SOURCE TEXT:
Share

Arts Fuse Reviews Giuliano's MFA Book

Mark Favermann on Museum of Fine Arts Boston, 1870 to 2020: An Oral History

By: - Nov 27, 2021

This is an invaluable gathering of interviews, an impressive excavation of institutional memory that not only recognizes the MFA’s grandeur but its many deficiencies as well.

Museum of Fine Arts Boston: 1870 to 2020, An Oral History by Charles Giuliano. ‎ Berkshire Fine Arts, LLC, 320 pages, $25.

The Museum of Fine Arts Boston (MFA), the Grand Gray Lady on Huntington Ave, has asserted itself as a major cultural icon and institution for over 150 years. Born in 1870 in Boston’s Back Bay, the institution has been a reassuring mecca for Boston Brahmins, both in terms of membership and leadership. After its 1912 move to its current address in the Fenway, the museum began its climb to its current apex: it became one of the major comprehensive arts institutions in the world — a position that it still maintains. Over the years, alongside its dedication to consistency, aesthetic and historical, the MFA has often reflected its times — politically, culturally, and socially.

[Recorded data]
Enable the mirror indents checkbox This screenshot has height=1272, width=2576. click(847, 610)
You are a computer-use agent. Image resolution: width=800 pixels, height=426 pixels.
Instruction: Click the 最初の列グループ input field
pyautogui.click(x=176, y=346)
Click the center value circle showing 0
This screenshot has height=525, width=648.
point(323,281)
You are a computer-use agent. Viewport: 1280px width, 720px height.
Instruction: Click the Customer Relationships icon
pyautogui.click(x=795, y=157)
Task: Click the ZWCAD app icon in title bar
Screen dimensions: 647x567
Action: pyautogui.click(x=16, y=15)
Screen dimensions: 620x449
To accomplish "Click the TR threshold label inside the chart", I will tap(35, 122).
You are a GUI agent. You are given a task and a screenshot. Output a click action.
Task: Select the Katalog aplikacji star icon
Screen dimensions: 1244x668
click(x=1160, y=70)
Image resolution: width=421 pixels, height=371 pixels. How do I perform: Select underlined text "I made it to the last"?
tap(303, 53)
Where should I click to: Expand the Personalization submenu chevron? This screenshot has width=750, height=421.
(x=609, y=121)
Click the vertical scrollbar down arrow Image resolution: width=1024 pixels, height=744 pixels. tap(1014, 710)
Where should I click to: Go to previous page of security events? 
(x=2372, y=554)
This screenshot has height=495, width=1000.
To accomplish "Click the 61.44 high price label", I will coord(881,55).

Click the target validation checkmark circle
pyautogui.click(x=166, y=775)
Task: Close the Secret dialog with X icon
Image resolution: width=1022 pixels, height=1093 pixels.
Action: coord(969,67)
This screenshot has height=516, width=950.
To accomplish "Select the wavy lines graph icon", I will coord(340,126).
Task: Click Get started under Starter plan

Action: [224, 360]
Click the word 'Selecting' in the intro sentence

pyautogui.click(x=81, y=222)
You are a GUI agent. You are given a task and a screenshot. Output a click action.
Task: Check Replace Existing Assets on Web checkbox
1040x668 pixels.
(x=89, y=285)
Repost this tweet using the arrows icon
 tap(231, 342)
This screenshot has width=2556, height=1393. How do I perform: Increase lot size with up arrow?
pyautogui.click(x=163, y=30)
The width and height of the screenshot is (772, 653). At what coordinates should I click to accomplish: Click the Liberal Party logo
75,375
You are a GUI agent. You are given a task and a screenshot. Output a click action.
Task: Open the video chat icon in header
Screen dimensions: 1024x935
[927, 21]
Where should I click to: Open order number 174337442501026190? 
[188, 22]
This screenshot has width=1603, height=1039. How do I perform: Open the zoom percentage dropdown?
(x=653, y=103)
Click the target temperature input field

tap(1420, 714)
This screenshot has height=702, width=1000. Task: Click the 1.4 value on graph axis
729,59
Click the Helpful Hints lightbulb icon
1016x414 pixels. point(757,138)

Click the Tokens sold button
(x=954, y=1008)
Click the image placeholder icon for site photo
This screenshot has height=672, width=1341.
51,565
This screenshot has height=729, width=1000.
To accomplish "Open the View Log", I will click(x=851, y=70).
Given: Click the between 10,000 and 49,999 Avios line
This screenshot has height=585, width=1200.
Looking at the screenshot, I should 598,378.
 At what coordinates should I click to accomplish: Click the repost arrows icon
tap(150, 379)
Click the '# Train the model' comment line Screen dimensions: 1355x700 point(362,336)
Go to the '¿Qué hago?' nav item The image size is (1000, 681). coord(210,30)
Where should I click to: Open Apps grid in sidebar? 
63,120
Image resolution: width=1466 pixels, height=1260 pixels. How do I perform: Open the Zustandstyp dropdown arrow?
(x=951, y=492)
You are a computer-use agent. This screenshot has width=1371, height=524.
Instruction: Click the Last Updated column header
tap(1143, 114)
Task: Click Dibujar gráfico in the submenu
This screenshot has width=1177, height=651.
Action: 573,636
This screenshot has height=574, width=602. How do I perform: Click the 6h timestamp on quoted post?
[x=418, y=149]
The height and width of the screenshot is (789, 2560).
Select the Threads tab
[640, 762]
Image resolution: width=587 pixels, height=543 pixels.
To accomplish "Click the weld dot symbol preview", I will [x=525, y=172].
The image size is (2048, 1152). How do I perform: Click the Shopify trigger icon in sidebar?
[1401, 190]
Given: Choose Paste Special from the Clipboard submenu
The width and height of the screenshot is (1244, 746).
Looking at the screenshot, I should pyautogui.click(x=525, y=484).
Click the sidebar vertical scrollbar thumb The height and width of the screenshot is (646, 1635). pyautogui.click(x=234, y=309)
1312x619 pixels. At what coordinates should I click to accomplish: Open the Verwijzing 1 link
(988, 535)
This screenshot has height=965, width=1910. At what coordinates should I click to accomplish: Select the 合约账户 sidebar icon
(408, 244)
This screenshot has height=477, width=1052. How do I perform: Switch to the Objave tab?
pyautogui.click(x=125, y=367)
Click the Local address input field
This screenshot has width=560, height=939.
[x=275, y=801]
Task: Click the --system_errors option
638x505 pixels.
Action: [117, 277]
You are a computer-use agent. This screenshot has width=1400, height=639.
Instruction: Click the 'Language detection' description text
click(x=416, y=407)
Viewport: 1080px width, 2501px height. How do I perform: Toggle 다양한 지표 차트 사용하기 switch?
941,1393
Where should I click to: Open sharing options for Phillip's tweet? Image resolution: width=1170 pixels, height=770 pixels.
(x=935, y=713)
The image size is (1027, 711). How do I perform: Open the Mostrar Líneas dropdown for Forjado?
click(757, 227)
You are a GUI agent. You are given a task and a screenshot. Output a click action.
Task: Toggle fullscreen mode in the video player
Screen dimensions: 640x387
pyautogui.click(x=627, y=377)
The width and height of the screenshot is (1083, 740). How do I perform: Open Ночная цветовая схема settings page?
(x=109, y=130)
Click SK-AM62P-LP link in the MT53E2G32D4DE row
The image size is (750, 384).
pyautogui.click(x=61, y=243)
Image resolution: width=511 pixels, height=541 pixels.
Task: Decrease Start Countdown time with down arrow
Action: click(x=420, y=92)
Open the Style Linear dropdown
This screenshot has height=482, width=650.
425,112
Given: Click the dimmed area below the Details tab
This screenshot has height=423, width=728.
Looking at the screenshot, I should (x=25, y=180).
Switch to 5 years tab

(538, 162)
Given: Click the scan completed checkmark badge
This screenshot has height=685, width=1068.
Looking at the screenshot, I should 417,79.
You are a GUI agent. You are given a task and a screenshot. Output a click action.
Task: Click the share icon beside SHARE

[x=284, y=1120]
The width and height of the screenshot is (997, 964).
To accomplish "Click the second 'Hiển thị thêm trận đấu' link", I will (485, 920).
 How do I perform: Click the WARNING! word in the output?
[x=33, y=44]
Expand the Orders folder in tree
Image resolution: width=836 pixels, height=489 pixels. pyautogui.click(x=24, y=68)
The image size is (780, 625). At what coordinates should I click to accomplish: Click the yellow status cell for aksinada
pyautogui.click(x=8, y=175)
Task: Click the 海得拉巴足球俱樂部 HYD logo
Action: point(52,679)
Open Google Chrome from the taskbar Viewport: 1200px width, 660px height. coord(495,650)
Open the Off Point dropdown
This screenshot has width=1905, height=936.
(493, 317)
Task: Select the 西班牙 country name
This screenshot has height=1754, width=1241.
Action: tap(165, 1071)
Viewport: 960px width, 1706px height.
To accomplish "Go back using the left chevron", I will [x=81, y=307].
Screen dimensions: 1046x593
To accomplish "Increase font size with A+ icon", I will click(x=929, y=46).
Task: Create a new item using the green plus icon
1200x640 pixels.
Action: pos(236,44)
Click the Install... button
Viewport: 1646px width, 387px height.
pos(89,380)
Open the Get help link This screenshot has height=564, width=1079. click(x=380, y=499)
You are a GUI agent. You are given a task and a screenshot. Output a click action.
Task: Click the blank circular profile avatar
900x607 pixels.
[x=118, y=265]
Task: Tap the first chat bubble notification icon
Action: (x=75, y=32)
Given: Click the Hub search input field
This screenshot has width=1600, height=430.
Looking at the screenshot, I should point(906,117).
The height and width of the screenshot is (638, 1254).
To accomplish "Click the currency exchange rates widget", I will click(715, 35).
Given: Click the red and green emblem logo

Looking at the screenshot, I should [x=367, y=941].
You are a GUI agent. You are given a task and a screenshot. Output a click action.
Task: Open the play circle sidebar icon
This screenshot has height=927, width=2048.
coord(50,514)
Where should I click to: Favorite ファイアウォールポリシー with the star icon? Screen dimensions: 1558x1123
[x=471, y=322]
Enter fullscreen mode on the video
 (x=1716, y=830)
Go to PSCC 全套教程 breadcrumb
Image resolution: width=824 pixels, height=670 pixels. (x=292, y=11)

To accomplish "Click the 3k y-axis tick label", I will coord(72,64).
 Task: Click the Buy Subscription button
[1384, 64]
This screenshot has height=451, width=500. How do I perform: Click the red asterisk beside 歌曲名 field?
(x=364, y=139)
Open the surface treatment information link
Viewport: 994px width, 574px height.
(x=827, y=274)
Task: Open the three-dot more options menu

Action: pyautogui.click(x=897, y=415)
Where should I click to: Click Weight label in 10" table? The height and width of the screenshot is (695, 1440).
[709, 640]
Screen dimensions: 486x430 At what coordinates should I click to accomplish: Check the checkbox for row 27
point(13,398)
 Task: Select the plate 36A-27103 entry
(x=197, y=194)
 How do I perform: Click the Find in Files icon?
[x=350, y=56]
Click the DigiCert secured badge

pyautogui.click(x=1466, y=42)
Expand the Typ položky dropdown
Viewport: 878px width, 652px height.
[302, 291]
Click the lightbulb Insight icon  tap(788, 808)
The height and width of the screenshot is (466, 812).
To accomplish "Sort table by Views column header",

STATED TASK A: From the MFA book review, write out the passage that begins at the words "Arts Fuse Reviews" and stops after "320 pages, $25.".
STATED TASK B: Condense the paragraph of the MFA book review that opens with "The Museum of Fine Arts Boston (MFA), the Grand Gray Lady" into a shorter version that keeps its main facts.

EXERCISE RESULT A:
Arts Fuse Reviews Giuliano's MFA Book

Mark Favermann on Museum of Fine Arts Boston, 1870 to 2020: An Oral History

By: - Nov 27, 2021

This is an invaluable gathering of interviews, an impressive excavation of institutional memory that not only recognizes the MFA’s grandeur but its many deficiencies as well.

Museum of Fine Arts Boston: 1870 to 2020, An Oral History by Charles Giuliano. ‎ Berkshire Fine Arts, LLC, 320 pages, $25.

EXERCISE RESULT B: The Museum of Fine Arts Boston, founded in 1870 in the Back Bay, has been a major cultural institution for over 150 years and a mecca for Boston Brahmins in membership and leadership. After moving to the Fenway in 1912, it rose to become one of the world's major comprehensive arts institutions, a position it still holds. While staying aesthetically and historically consistent, it has often reflected its times politically, culturally, and socially.